··· INFORMATION SUPPLIED

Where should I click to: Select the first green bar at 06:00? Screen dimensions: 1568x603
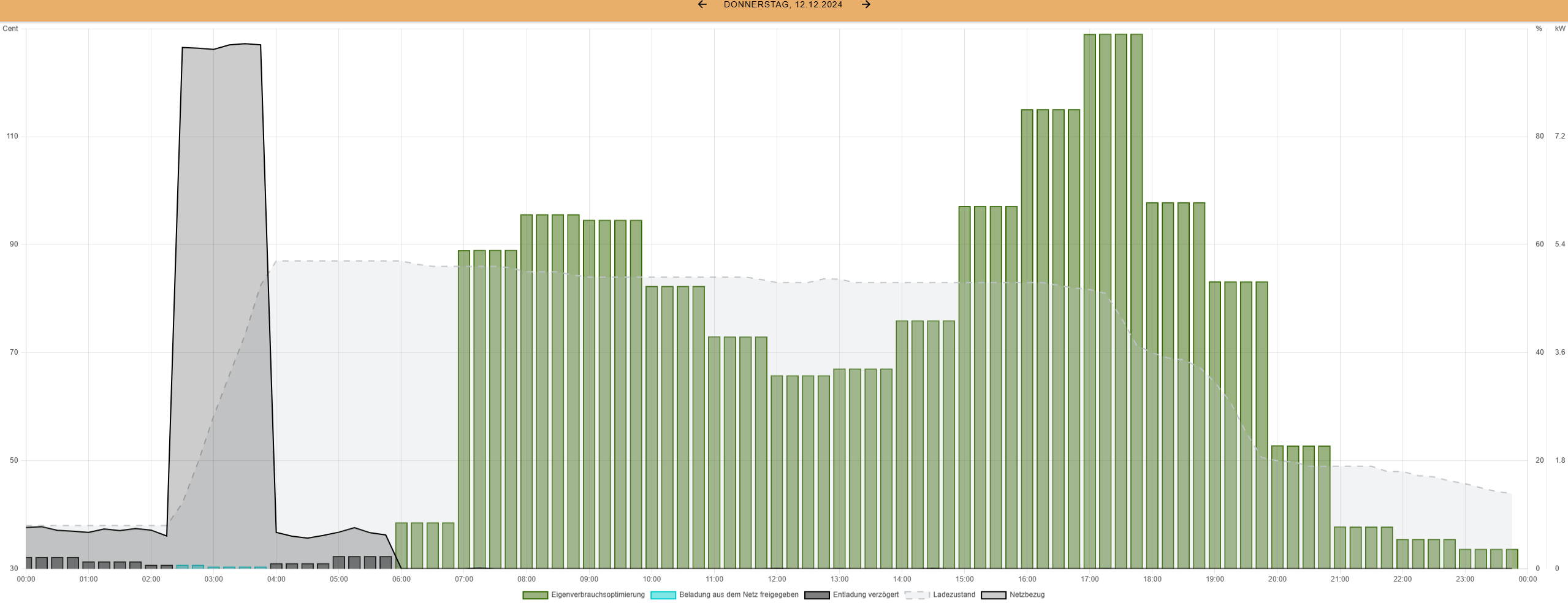pos(402,545)
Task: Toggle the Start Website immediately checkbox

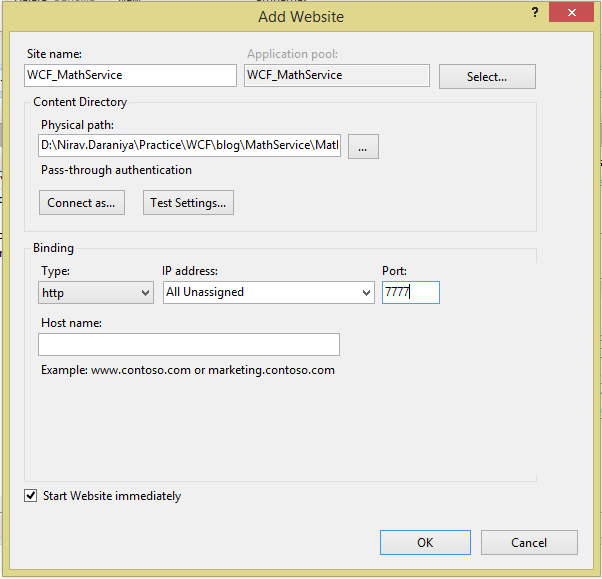Action: coord(31,496)
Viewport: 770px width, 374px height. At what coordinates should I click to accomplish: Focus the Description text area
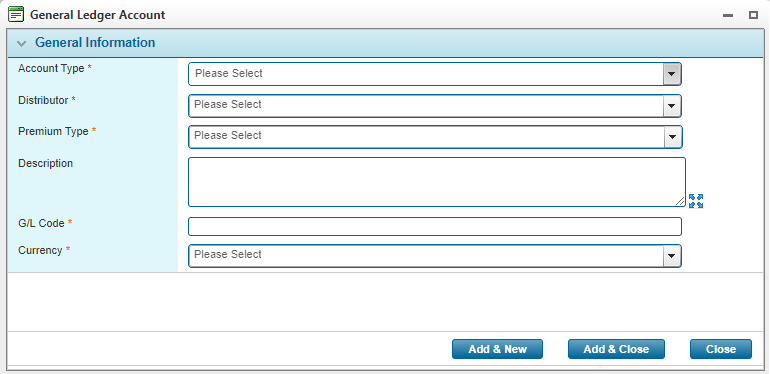coord(437,182)
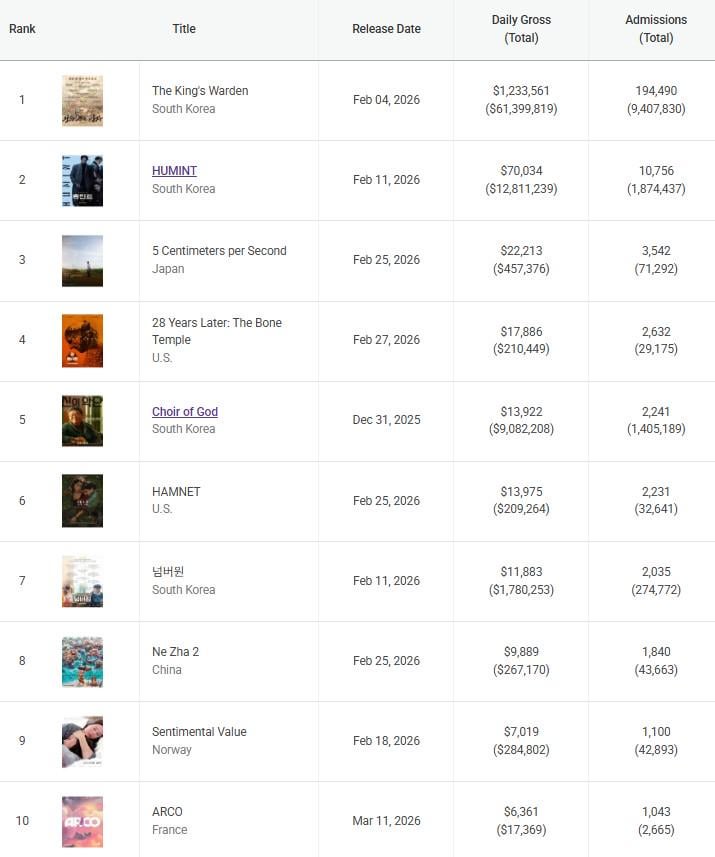Open the HUMINT title link
This screenshot has width=715, height=857.
click(x=174, y=171)
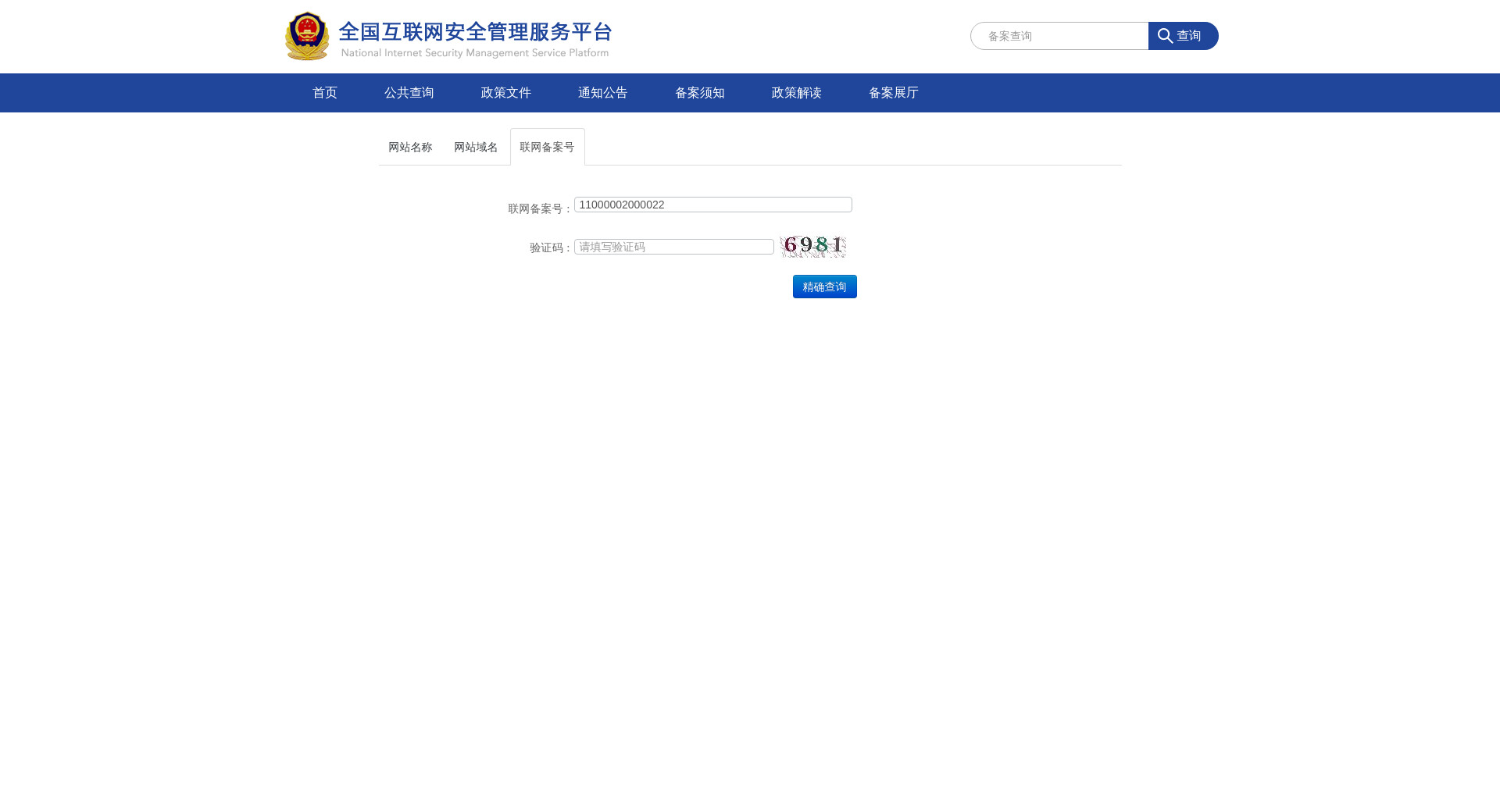
Task: Open 通知公告 in the navigation bar
Action: (602, 93)

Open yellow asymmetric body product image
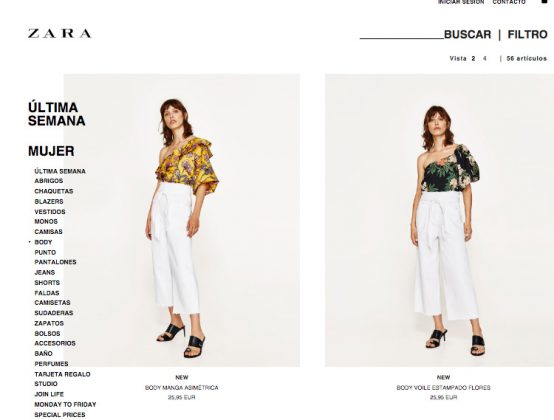point(182,220)
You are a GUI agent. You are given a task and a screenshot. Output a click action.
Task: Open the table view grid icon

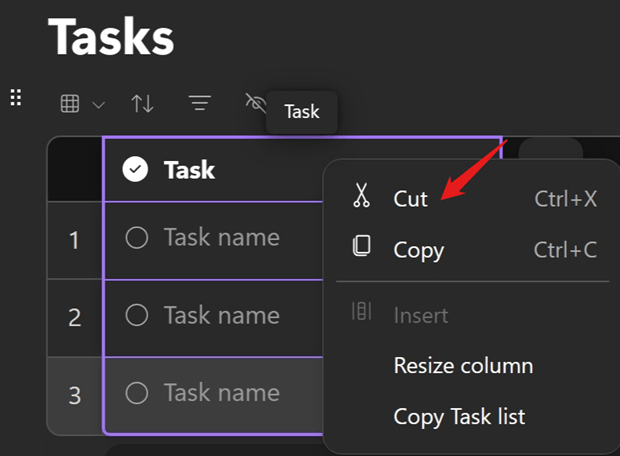[x=70, y=104]
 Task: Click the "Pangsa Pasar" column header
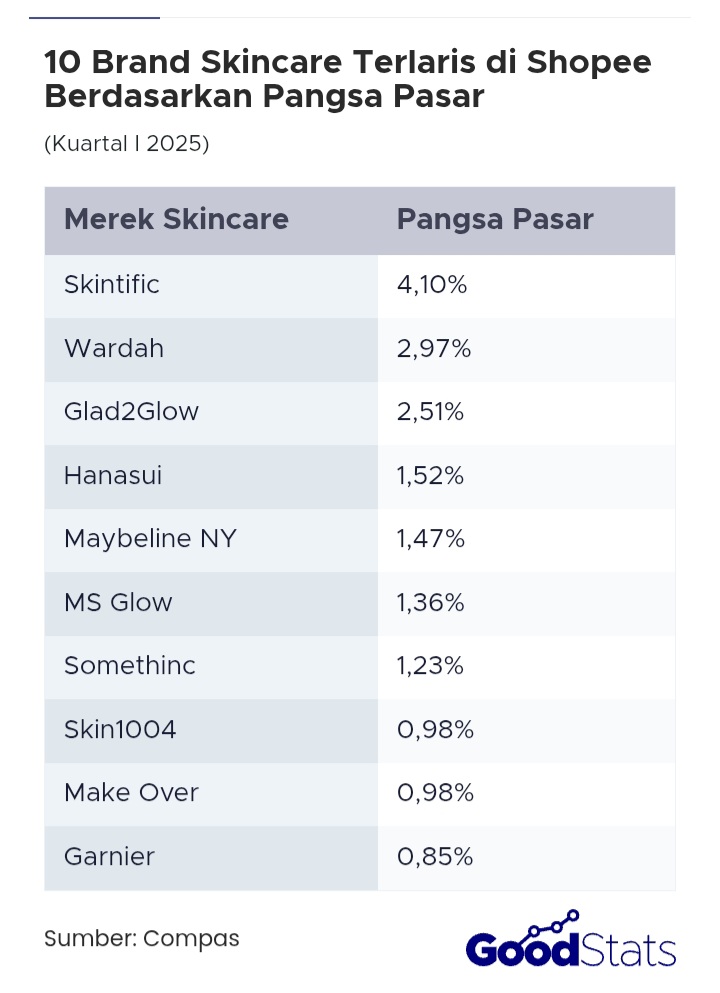coord(495,220)
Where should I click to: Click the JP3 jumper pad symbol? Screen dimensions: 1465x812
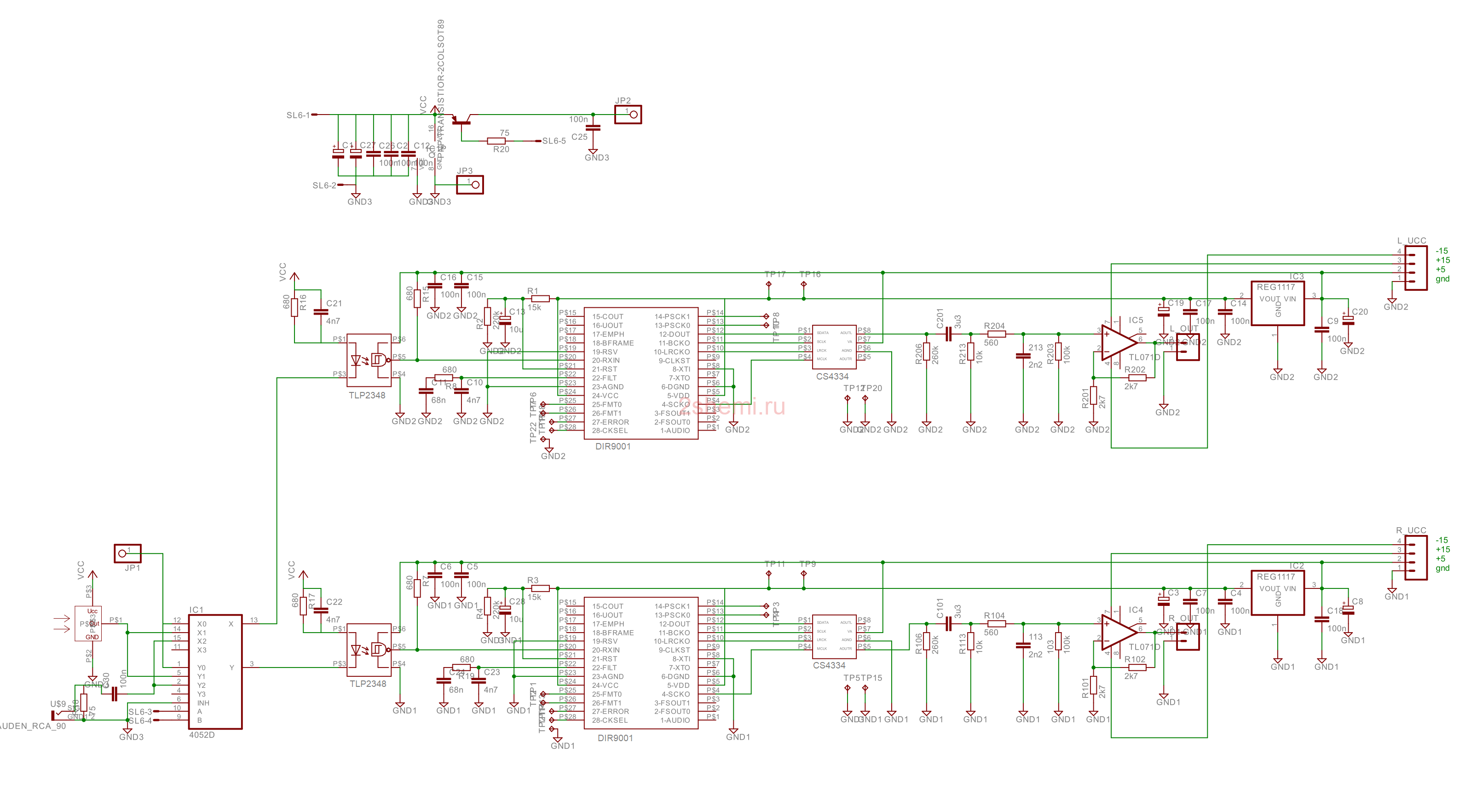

······

Every entry above needs to be copied exactly, and no pictures go with it.

Where should I click to: Select the first green bar at 06:00? Screen dimensions: 1568x603
pos(402,545)
Task: Toggle the Start Website immediately checkbox

Action: coord(31,496)
Viewport: 770px width, 374px height. At what coordinates should I click to accomplish: Focus the Description text area
coord(437,182)
Open the HUMINT title link
This screenshot has width=715, height=857.
click(x=174, y=171)
Task: Open 通知公告 in the navigation bar
Action: (602, 93)

Open yellow asymmetric body product image
point(182,220)
You are a GUI agent. You are given a task and a screenshot. Output a click action.
Task: Open the table view grid icon

[x=70, y=104]
 Task: Click the "Pangsa Pasar" column header
coord(495,220)
Where should I click to: Click the JP3 jumper pad symbol? Screen dimensions: 1465x812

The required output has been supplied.